** START OF Material supplied **
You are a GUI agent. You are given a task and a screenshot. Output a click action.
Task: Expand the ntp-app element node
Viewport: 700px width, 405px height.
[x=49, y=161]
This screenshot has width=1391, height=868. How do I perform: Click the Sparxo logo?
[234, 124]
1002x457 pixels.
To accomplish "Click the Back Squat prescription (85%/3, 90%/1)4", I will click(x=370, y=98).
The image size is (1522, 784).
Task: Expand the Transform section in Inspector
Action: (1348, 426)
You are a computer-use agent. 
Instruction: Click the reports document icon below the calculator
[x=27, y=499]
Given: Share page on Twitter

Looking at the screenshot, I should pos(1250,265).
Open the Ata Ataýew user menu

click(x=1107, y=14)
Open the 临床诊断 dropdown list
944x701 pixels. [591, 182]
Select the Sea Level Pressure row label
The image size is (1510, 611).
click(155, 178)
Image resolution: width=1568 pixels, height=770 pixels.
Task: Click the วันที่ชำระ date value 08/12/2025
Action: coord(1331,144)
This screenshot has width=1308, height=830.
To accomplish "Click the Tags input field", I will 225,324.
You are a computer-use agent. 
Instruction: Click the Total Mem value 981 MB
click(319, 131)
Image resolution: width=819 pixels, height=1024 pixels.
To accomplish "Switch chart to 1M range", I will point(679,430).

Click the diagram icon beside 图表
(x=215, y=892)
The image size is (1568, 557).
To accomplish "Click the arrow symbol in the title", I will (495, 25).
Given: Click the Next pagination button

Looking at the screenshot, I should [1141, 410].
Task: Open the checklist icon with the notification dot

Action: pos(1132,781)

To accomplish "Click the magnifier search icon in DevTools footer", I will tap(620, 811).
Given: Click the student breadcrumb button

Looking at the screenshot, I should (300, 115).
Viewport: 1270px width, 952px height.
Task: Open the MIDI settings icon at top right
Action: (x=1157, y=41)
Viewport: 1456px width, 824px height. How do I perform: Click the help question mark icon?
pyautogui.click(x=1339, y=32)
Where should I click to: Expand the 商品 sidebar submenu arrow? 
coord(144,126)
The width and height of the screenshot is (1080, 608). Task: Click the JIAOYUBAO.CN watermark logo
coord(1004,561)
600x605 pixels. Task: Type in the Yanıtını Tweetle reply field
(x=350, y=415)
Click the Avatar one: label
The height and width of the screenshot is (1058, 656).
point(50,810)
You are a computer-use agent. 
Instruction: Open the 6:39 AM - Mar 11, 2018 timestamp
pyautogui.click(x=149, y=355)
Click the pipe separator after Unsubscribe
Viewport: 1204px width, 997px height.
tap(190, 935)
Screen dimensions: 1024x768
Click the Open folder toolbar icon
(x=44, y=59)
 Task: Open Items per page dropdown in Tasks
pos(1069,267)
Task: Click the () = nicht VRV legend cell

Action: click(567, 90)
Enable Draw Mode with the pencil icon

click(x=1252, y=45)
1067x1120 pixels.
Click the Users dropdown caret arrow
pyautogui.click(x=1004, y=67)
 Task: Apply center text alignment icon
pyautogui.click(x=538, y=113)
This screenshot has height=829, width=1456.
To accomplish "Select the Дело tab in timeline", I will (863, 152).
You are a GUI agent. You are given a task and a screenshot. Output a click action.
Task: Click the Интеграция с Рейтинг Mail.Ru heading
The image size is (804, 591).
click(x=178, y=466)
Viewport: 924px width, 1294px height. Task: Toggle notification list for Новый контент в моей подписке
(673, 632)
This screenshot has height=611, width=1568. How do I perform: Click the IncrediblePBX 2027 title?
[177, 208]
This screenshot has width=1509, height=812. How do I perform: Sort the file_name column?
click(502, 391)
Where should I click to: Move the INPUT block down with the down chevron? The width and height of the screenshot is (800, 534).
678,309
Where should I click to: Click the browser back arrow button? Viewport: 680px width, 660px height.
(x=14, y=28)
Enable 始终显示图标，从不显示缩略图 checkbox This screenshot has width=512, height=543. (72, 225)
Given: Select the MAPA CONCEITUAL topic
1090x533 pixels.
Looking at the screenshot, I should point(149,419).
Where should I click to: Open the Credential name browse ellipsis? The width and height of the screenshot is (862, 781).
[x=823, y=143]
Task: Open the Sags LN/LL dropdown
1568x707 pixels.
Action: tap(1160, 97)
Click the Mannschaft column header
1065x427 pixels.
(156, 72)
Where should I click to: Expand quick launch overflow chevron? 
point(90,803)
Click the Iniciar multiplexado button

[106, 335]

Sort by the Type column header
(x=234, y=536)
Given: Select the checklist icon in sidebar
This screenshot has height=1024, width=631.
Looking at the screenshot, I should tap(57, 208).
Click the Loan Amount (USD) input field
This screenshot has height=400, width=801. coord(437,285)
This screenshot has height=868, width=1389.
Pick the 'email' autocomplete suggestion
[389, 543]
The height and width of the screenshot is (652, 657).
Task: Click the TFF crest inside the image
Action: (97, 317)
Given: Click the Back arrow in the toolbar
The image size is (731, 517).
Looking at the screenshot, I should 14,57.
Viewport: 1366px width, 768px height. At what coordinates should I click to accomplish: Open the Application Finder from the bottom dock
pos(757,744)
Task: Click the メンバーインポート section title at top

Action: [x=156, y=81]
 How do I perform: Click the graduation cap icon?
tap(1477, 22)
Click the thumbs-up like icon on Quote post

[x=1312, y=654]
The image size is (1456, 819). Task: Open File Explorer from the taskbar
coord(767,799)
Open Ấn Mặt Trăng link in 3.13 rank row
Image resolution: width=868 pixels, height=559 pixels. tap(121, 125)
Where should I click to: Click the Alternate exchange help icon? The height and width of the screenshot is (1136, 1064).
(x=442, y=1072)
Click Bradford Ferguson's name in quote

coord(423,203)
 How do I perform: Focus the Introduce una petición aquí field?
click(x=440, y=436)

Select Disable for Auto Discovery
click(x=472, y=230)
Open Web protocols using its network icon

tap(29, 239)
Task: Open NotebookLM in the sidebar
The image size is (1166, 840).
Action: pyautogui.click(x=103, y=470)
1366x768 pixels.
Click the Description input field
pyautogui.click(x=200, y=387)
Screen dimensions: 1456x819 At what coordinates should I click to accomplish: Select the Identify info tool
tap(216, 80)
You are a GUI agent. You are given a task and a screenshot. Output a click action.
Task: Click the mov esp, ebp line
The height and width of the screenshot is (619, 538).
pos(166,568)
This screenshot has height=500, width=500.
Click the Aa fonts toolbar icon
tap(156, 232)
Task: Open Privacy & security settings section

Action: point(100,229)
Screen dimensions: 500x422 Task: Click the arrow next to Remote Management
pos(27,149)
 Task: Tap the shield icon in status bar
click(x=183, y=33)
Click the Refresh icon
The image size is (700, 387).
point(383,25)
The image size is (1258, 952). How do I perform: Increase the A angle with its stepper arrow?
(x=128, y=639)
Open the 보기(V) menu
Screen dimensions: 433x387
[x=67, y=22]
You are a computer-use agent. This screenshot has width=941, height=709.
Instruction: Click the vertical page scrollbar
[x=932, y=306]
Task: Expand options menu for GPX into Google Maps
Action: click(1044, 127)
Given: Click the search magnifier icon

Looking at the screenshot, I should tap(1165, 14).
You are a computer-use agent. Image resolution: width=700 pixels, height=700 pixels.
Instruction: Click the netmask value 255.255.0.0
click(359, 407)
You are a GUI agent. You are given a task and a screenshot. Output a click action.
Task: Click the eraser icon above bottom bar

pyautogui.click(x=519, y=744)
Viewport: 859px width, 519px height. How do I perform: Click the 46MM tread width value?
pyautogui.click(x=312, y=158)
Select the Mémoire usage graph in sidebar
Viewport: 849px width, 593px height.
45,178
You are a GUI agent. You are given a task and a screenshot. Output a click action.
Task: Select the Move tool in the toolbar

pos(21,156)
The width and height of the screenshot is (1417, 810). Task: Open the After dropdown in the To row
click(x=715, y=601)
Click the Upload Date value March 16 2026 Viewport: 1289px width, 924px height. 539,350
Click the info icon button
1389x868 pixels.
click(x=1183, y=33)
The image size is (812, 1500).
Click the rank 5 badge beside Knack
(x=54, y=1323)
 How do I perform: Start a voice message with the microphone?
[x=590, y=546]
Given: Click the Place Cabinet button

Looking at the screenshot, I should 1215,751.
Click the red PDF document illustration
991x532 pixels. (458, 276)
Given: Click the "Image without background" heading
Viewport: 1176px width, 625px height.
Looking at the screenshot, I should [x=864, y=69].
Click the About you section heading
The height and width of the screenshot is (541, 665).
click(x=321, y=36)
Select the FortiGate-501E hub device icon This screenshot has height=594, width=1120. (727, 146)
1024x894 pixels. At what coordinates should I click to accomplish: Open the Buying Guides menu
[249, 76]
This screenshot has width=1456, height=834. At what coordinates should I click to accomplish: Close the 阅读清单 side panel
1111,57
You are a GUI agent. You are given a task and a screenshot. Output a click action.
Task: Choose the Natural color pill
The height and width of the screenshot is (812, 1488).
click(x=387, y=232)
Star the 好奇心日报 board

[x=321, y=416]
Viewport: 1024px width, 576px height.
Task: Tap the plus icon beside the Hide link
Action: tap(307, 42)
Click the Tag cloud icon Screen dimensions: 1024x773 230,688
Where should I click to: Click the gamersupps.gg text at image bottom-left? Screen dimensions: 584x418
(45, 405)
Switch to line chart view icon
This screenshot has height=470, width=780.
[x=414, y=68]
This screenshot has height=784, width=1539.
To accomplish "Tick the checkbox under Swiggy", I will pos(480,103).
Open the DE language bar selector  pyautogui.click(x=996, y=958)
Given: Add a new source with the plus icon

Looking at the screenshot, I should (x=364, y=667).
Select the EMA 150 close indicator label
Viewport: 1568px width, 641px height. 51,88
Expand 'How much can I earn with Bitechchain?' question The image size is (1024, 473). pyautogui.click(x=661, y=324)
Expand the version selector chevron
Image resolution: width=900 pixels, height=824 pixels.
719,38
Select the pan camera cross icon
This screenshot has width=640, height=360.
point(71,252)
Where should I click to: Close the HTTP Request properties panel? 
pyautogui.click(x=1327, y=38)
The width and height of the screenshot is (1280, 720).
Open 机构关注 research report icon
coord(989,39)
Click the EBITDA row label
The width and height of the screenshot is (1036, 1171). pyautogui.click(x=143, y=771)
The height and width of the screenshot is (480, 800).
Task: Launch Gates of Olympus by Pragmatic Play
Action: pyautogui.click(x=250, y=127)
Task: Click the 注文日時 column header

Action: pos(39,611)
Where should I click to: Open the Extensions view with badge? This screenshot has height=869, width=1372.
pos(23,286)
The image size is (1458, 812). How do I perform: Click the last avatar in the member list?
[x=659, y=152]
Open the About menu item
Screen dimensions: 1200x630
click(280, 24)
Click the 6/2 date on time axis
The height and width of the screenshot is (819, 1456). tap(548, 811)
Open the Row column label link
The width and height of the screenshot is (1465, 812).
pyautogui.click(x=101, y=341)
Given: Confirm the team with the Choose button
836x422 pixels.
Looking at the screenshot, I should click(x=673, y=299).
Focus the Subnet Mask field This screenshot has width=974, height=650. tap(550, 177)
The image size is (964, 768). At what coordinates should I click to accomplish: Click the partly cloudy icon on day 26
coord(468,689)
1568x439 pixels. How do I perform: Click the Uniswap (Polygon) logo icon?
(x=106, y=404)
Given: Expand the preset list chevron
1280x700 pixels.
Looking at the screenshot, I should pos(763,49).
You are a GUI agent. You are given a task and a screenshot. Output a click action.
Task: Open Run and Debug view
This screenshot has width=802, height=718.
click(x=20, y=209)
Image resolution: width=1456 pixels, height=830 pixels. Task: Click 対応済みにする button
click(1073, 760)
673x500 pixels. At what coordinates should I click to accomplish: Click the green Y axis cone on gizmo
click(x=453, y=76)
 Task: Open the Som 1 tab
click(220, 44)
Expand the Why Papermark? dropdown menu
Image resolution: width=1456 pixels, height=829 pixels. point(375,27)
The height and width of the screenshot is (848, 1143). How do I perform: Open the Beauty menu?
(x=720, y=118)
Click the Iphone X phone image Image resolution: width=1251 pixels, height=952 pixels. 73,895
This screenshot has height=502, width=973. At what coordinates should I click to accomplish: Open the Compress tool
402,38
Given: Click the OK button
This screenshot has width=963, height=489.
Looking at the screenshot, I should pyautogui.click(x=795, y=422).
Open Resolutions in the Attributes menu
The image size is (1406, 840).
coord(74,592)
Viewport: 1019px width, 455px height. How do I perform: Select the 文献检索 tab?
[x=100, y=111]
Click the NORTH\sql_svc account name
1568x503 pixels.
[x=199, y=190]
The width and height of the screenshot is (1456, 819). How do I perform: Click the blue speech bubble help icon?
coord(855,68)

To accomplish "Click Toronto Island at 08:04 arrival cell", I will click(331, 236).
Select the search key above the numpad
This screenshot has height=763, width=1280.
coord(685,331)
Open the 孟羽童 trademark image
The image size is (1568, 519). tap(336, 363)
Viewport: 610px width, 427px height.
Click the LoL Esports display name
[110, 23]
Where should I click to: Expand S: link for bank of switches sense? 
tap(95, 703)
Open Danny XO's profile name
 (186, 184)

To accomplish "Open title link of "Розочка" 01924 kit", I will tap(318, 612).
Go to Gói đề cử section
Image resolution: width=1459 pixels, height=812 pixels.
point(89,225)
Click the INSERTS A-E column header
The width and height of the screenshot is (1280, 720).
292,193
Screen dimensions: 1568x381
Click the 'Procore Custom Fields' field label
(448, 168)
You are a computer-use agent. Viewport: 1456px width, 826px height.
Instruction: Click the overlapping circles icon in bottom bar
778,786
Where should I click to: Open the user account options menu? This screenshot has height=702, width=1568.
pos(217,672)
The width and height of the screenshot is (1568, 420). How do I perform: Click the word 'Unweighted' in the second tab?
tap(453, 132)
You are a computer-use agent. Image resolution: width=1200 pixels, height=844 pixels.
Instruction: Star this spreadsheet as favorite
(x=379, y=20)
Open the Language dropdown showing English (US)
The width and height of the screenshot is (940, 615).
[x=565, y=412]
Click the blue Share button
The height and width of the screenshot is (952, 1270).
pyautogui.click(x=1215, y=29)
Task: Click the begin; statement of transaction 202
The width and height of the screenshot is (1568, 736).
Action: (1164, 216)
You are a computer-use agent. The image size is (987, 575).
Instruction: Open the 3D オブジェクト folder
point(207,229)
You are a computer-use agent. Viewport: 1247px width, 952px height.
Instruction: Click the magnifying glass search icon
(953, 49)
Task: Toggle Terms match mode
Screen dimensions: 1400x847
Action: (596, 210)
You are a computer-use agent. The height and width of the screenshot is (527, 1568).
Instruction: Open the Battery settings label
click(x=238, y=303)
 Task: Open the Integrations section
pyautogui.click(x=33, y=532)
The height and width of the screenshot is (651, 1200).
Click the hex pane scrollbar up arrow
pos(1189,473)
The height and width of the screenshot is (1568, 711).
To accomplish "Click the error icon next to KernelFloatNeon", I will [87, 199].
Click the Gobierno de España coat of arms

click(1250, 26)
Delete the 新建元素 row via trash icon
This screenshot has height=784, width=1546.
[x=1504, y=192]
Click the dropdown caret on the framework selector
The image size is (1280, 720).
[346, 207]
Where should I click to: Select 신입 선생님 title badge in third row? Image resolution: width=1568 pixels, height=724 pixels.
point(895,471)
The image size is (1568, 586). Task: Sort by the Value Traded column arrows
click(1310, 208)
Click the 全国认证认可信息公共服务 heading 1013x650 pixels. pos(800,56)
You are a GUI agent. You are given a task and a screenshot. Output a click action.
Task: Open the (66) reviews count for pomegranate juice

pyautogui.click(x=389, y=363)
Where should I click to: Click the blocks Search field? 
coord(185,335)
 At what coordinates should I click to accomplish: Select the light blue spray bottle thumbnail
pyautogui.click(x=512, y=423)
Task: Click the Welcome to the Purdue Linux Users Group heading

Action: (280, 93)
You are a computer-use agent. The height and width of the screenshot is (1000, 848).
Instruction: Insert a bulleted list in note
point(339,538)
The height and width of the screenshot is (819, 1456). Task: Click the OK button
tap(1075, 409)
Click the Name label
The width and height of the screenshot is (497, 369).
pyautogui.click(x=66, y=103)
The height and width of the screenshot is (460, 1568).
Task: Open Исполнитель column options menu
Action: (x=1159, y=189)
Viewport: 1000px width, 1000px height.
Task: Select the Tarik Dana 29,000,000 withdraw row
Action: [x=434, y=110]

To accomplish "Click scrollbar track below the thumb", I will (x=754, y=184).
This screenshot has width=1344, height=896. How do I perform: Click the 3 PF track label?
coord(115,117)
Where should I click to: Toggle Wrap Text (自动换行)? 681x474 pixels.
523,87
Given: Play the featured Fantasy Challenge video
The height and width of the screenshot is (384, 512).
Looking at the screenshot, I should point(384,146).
** END OF Material supplied **
§ Task prompt: Edit the part that opens with the line containing "Where should I click to: Open the user" and closes with the line containing "tap(453, 132)", swapping "Unweighted" for "Weighted" and keeping everything else the same.

§ Complete output:
Where should I click to: Open the user account options menu? This screenshot has height=702, width=1568.
pos(217,672)
The width and height of the screenshot is (1568, 420). How do I perform: Click the word 'Weighted' in the second tab?
tap(453, 132)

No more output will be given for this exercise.